# Activity
Please check every line of the listing for "computer" and copy each line where it is found.
+ + + + + + +
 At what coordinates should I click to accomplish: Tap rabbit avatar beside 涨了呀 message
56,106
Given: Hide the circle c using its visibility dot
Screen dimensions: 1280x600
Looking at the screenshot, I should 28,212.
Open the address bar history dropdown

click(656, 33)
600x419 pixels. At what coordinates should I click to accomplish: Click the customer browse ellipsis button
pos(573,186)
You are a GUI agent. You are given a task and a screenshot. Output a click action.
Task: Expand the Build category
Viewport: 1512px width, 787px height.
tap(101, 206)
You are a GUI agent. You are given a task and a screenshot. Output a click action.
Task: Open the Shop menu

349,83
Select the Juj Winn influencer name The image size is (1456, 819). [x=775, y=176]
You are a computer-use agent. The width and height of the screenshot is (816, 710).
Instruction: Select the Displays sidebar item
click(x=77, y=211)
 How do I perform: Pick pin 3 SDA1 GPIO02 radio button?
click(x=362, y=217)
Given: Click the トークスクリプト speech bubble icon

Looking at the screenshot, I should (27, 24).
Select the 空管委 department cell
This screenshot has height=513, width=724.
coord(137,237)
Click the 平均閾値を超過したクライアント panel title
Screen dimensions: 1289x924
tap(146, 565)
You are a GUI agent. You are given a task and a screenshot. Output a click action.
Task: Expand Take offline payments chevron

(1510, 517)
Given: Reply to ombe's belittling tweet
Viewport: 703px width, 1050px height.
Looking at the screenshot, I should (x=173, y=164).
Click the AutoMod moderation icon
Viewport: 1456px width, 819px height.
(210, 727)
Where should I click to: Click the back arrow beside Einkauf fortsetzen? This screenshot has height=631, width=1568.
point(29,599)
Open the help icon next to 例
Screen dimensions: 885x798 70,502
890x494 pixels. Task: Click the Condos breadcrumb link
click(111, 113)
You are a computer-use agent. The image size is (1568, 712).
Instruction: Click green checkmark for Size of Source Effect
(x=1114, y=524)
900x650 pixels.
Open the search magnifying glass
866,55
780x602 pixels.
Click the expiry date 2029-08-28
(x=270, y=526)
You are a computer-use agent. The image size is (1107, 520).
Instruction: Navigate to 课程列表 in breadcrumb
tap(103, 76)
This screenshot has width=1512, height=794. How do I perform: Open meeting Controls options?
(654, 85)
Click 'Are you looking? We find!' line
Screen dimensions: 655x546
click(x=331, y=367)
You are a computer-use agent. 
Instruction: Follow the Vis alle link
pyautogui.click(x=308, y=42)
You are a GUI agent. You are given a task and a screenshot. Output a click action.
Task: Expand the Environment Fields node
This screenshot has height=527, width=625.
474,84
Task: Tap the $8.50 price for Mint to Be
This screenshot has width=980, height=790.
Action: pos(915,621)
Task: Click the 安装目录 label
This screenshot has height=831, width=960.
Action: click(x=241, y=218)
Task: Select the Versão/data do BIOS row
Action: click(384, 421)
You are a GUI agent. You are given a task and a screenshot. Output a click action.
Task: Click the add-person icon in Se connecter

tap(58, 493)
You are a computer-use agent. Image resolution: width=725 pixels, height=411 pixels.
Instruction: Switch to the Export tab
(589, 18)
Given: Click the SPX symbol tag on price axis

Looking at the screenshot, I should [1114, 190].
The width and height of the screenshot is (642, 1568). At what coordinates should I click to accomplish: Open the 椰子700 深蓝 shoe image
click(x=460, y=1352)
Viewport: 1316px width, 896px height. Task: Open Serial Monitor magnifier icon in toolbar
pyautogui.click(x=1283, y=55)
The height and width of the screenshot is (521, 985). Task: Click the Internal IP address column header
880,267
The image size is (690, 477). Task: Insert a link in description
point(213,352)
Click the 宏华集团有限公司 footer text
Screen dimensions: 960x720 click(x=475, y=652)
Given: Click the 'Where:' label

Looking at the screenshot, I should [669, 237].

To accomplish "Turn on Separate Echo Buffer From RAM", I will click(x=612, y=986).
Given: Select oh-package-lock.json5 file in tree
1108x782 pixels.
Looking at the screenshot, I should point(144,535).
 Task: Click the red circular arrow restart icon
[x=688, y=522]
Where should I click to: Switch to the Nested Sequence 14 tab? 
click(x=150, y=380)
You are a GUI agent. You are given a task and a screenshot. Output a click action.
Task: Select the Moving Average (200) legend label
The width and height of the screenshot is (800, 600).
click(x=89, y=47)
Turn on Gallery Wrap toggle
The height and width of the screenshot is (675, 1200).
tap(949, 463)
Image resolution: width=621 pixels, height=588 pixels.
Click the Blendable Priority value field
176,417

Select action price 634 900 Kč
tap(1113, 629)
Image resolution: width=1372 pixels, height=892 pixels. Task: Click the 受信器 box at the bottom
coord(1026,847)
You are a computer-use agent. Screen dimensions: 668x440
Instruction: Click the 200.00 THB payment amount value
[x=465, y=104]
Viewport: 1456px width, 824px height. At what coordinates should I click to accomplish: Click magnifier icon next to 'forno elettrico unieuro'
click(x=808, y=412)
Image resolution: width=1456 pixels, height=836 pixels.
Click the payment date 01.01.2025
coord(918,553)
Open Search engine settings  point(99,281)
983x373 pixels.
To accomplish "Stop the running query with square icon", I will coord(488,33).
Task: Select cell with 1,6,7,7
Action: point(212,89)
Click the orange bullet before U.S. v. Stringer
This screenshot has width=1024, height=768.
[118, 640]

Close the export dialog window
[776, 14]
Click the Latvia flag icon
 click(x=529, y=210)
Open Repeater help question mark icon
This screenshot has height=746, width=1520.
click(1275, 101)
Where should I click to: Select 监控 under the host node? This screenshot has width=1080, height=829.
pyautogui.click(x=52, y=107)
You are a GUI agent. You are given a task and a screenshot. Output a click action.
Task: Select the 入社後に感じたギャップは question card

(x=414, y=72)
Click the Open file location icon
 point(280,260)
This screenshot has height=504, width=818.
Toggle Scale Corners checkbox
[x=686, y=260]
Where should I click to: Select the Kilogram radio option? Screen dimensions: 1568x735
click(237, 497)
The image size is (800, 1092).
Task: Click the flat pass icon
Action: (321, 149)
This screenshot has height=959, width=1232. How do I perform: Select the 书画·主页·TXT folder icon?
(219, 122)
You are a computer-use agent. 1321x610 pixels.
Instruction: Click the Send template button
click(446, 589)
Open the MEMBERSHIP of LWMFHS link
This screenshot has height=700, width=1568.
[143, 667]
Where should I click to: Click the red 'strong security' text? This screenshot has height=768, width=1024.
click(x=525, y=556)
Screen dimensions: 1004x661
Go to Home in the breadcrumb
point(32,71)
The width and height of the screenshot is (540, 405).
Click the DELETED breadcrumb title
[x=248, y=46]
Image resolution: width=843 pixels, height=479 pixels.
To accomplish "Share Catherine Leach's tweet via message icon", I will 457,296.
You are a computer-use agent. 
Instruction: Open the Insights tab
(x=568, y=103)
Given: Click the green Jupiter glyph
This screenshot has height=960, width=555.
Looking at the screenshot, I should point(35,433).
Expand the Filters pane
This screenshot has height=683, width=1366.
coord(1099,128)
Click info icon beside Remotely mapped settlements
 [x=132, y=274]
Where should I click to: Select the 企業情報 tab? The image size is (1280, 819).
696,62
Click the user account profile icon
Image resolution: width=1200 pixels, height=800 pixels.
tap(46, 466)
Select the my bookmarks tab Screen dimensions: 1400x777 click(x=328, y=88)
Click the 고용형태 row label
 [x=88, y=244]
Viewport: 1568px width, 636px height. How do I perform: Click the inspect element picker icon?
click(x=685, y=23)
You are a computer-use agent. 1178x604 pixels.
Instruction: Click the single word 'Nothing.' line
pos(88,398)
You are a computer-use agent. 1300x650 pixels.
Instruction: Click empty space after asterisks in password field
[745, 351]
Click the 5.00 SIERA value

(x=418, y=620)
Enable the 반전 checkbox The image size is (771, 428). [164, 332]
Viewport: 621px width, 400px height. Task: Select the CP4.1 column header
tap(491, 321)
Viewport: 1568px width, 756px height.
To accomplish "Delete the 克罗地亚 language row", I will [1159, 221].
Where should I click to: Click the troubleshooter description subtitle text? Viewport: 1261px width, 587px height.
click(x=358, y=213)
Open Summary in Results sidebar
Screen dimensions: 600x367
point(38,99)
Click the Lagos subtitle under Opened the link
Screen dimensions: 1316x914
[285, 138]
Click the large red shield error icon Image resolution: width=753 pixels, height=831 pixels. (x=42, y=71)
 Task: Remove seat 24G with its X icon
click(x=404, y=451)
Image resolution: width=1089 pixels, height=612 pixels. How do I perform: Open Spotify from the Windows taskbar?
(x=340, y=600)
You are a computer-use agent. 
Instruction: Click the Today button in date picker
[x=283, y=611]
+ + + + + + +
# Answer section
You are a computer-use agent. The width and height of the screenshot is (816, 710).
You are a computer-use agent. The image size is (1568, 712).
You are a computer-use agent. The image size is (1107, 520).
You are a computer-use agent. 
You are a computer-use agent. Image resolution: width=725 pixels, height=411 pixels.
You are a computer-use agent. Screen dimensions: 668x440
You are a computer-use agent. 1321x610 pixels.
You are a computer-use agent. 
You are a computer-use agent. 1178x604 pixels.
You are a computer-use agent. 1300x650 pixels.
You are a computer-use agent. 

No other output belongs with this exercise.